First of all, by definition, crimes of "aggravated assault" and "murder" are committed by a "person" and therein lies the rub. Peter is not a person. He's a rabbit. Again, he's a rabbit...committing "crimes." This isn't real. The violence is between anthropomorphic animals and Thomas. If the film's harshest critics want to argue that this is a distinction without a difference in the context of this film, then I would ask them why most aren't equally (if not more) enraged by the film's depiction of other violence:
Consider that, in more than one scene, the rabbits attempt to electrocute Thomas and other humans. In several scenes, the rabbits intentionally use animal traps to harm Thomas. Thomas retaliates by throwing explosives, knives, and other objects at the rabbits.
Try re-reading some of the allergy critics' reviews against the backdrop of a Looney Tunes cartoon. How many times did Wile E. Coyote try to blow up the Road Runner? How many times does Bugs Bunny turn Elmer Fudd's rifle against himself? If you believe these types of cartoons trivialize violence and teach kids how to kill, then this movie is not for you; and not just because of the raspberry scene.
Second, it's clear that many of the film's harshest critics have not seen the movie. Some have even argued that there isn't a positive message to the film; which is entirely untrue. [SPOILER ALERT] Contrary to those comments, towards the end of the movie, Peter (and Thomas) realize the errors of their ways.

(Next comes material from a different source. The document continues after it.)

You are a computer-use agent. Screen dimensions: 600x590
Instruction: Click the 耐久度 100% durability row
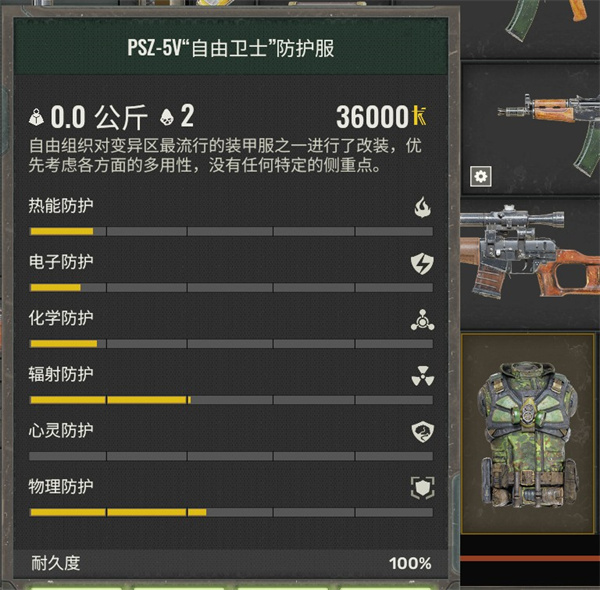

Peter apologizes to Thomas and accepts responsibility for what he's done. Thomas, similarly, does the same to his love interest.
Does this reconciliation "undo" the violence? No, of course not, but then, is your issue with the violence in general or the allergy issue?
My recommendation if you're on the fence because of the allergy issue: Use the raspberry scene as an opportunity to discuss allergies with your kids and educate them about the real risks. Let them know the epipens aren't the cure-all for those experiencing an allergic reaction and that people can (and do) die from reactions. We've always had nut-free parties for our kids and I don't offer food to any of my kids' friends without asking them (and their parents) whether they have any allergies. Remind them that it's just a movie and, oh, by the way, people die from electrocution, too!
Third, and finally, I don't understand any of the criticism that the movie promotes or teaches bullying. Peter is fighting for access to the garden and Thomas is fighting to keep Peter out. They both resort to cartoonish violence, intending to kill one another to reach their ends. It's classic Bugs Bunny vs. Elmer Fudd.
Allergy issue aside, Peter Rabbit is actually a redeeming (and funny) story about a precocious rabbit and his rivalry for the affections of a woman. The story is filled with slapstick comedy (in typical Looney Tunes fashion) and childish pranks (sticking a carrot into Mr. McGregor's pants, from which his butt crack is exposed).
At a time when most of the "kids movies" that come out tend to get PG-13 ratings (e.g., every Marvel and DC comic based movie), it's refreshing to have an entertaining PG movie to which I can take them without all of the "human vs. human" realistic carnage and harsh language (swearing) this movie clearly (and thankfully) lacks.
Whether it's right for you is a personal decision.